EXERCISE OBJECTIVE: Line by line, transcribe the data shown below.

-- DATA FOR THIS EXERCISE follows --

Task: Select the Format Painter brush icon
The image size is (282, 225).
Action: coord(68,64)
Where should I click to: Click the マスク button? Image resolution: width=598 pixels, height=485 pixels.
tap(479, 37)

-- DATA FOR THIS EXERCISE concluded --

RESPONSE AREA:
Task: Select the Format Painter brush icon
The image size is (282, 225).
Action: coord(68,64)
Where should I click to: Click the マスク button? Image resolution: width=598 pixels, height=485 pixels.
tap(479, 37)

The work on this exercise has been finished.